### Stored data:
------------
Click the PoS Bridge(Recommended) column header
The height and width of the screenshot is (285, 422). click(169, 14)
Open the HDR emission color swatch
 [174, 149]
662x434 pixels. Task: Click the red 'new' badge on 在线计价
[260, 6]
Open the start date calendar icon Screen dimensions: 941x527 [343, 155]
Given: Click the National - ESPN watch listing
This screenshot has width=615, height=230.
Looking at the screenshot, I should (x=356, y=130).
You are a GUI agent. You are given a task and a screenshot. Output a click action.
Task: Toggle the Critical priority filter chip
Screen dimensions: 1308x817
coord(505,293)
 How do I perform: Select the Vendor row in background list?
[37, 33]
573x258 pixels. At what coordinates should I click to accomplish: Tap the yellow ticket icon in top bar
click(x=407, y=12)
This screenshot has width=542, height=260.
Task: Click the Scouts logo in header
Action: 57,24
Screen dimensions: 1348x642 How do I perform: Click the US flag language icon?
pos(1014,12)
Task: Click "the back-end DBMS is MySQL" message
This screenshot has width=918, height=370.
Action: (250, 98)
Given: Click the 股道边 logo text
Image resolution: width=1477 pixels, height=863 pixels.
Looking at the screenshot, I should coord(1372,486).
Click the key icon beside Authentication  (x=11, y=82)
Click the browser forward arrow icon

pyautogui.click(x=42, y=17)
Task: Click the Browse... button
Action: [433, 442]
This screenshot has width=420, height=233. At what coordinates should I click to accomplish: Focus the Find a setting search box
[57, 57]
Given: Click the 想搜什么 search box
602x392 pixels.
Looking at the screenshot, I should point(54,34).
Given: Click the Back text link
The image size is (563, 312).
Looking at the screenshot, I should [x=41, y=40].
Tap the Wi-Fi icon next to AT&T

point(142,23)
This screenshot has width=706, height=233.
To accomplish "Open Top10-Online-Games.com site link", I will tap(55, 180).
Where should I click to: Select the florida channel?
------------
### WORK ORDER:
Would you copy out exactly the lines above that start at the one containing "Open the start" and end at the one containing "Given: Click the 股道边 logo text", inclusive?

### ANSWER BOX:
Open the start date calendar icon Screen dimensions: 941x527 [343, 155]
Given: Click the National - ESPN watch listing
This screenshot has width=615, height=230.
Looking at the screenshot, I should (x=356, y=130).
You are a GUI agent. You are given a task and a screenshot. Output a click action.
Task: Toggle the Critical priority filter chip
Screen dimensions: 1308x817
coord(505,293)
 How do I perform: Select the Vendor row in background list?
[37, 33]
573x258 pixels. At what coordinates should I click to accomplish: Tap the yellow ticket icon in top bar
click(x=407, y=12)
This screenshot has width=542, height=260.
Task: Click the Scouts logo in header
Action: 57,24
Screen dimensions: 1348x642 How do I perform: Click the US flag language icon?
pos(1014,12)
Task: Click "the back-end DBMS is MySQL" message
This screenshot has width=918, height=370.
Action: (250, 98)
Given: Click the 股道边 logo text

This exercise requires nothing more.